Anche Emone, il promesso sposo di Antigone, è costretto infine a perire. Persino lui, che pure ha coscienza della portata del suo discorso: proteggendo l’amata non sta difendendo solo colei che ha violato le leggi della città. Dice al padre, che lo accusa di parteggiare per la donna «Sei dunque una donna? Perché è di te che mi preoccupo» e ancora «Parlo per difendere te e me e le divinità dei morti».[14] Emone comprende la rilevanza politica del gesto che Antigone compie, una rilevanza oserei dire universale. Bisogna però intendere cosa significa qui l’universalità.

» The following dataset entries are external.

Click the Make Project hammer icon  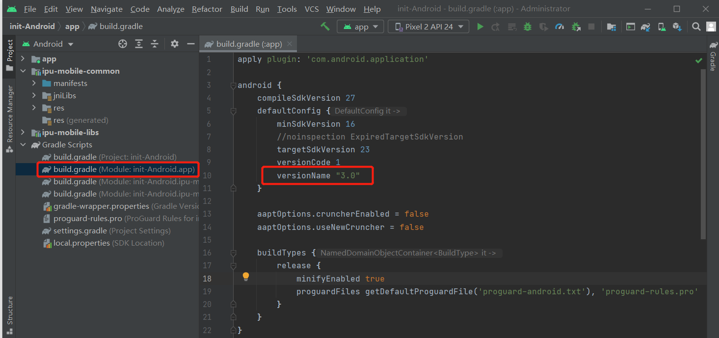click(x=325, y=27)
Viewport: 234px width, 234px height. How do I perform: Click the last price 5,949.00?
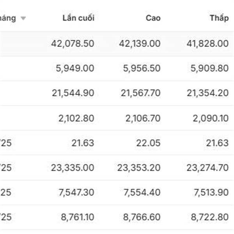[x=75, y=68]
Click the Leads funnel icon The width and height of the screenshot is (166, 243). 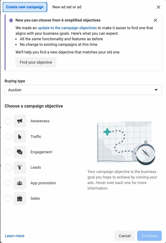[x=20, y=167]
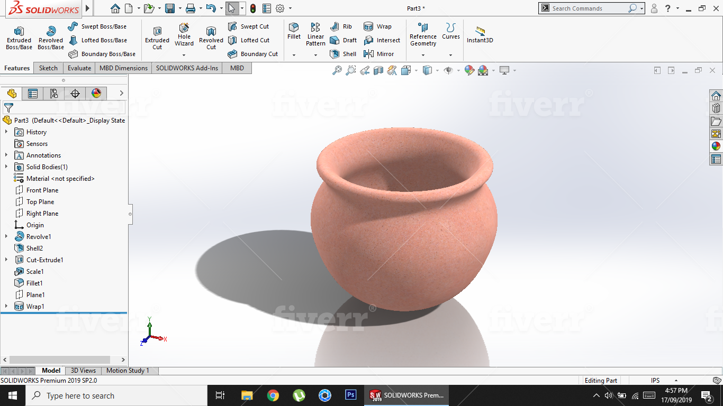Open the Edit Appearance color ball
The height and width of the screenshot is (406, 723).
469,70
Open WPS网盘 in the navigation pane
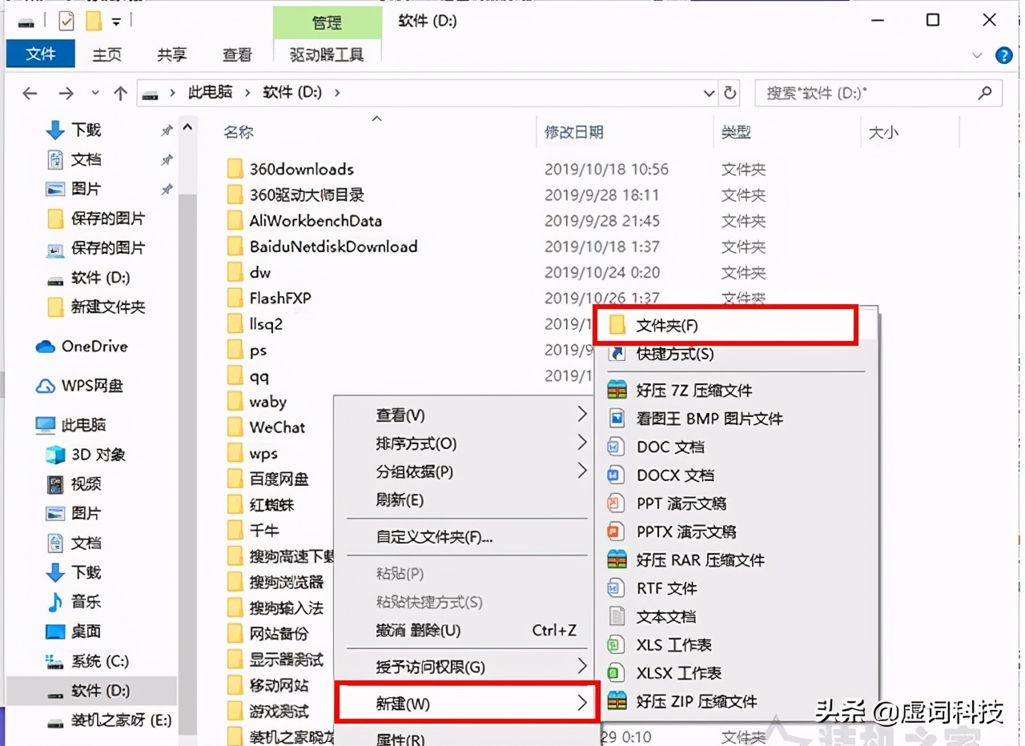Image resolution: width=1025 pixels, height=746 pixels. [x=90, y=386]
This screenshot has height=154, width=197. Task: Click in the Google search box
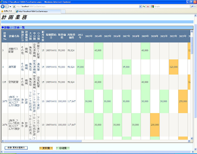point(171,6)
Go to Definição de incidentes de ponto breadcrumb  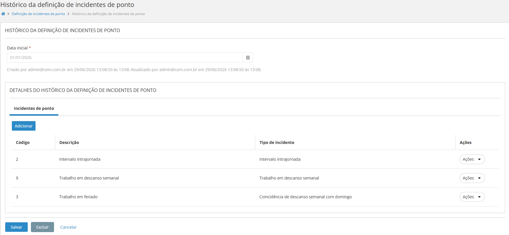(x=38, y=14)
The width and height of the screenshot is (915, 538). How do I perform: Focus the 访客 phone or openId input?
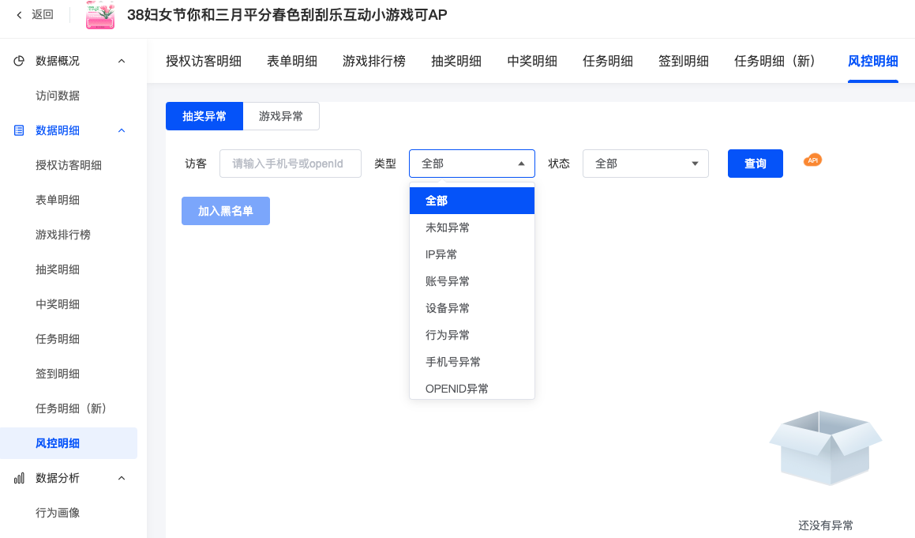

Non è la pretesa totalizzante di imporre una verità, mossa da un soggetto neutralizzato della sua differenza, ma piuttosto lo sfondo di una domanda che chiede fedeltà alla propria incarnazione nel mondo. Di questa domanda Emone si fa medium nei confronti di Creonte, il quale tuttavia non cede. Avendo giurato di non fare torto al padre, conservando fino alla fine il principio di mediazione, il ragazzo rivolge allora su di sé il proprio istinto di morte.

Ma che colpa abbiamo noi?! Mi viene da esclamare davanti a questi tre sacrifici. Essi danno forza alla mia solitudine, ma certo non riescono a tagliare il nodo di ciò che ho chiamato peccato originale del patriarcato. Anzi, mentre ne confermano la potenza, mi fanno sentire in scacco: immobile come davanti ai molti bivi da cui è passata la mia scomodità. Che possa almeno trasformare il mio ristagno in una epoché?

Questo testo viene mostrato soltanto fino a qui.